— Я тебя спасу! — крикнула бесстрашно Даша.
— От кого? Я папе напишу, и он все ваше Златоборье отдаст Матрене Чембулатовне.
— Я тебя спасу! — упрямо прошептала девочка. Антоша услышал и захохотал.
— Ты себя спаси сначала! Себя!
За его спиной захихикали и даже, кажется, захрюкали. Даша повернулась и побежала напрямки — к Певун-ручью, чтоб перебрести на мелком месте и скорее домой. Может, дедушка вернулся? Об Антоше Даша так рассуждала: «Ничего бы страшного, если бы он перешёл жить к другим людям. Но ведь люди эти — Завидкины! Дня у них не прожил, а говорит уже, как Завидкин».

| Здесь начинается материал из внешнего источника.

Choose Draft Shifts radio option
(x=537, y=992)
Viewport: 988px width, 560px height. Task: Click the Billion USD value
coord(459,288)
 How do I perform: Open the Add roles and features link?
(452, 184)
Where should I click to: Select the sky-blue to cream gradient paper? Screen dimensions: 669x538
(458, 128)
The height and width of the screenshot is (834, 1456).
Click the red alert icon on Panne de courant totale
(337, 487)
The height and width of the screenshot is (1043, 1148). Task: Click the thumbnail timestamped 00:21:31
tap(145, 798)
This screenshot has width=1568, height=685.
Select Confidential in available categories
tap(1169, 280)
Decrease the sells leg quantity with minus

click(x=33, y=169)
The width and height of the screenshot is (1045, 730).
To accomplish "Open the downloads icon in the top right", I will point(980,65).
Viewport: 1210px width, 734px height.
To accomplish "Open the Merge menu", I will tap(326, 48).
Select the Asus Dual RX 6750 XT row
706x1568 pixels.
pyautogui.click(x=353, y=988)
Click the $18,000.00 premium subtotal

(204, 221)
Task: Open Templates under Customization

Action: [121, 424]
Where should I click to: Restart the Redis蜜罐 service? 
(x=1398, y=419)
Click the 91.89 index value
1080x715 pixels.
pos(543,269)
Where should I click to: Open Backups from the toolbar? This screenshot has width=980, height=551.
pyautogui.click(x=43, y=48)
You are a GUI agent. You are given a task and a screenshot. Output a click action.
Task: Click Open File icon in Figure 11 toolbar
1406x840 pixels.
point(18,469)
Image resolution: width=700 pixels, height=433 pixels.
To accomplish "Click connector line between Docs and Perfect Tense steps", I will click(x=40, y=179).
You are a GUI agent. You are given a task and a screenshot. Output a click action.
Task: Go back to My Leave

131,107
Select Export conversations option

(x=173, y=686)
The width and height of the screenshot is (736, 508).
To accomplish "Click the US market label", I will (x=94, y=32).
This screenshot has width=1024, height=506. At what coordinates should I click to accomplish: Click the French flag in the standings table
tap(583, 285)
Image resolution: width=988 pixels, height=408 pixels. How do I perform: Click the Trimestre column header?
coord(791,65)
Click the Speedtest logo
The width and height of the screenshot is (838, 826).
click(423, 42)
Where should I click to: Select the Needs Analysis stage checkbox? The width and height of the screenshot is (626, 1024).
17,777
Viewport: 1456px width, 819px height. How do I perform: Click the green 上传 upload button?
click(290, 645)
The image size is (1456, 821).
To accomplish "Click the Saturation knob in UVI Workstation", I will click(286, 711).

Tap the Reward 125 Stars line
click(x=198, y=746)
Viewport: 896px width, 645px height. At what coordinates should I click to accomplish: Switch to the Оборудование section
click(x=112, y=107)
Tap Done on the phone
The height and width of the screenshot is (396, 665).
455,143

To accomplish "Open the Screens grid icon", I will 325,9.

Дунул ветер. Принёс запах свинофермы Завидкиных. Свиноферма располагалась в стороне от Муромки, в недостроенном свинарнике. Здание было круглое, просторное. Не достроили его потому, что старый колхоз захирел. Председатели менялись так часто, что их ни по имени-отчеству не знали, ни в лицо. Муромка опустела. Дешевле было забыть о стройке. И о ней забыли.
Даше почудилось, что свинья хрюкает. Обернулась — она! И поросенок сбоку трусит. Даша сделала вид, что не приметила погони. А сама скорей да скорей, да во всю прыть.
Сторожка вон ещё где! Глянула Даша через плечо: рысью бежит свинья. Мордой по земле водит, следы Дашины снюхивает. Поросёнок как припустит вдруг со всех поросячьих ног. Даша споткнулась со страха. Но нет, не упала. Бежит уж совсем без памяти. Поросенок под ноги кидается, толкает. Даша треснула его пяткой — заверещал, озлобился, того гляди с ног собьёт. А свинья уже совсем близко. Клыки жёлтые, пена с клыков.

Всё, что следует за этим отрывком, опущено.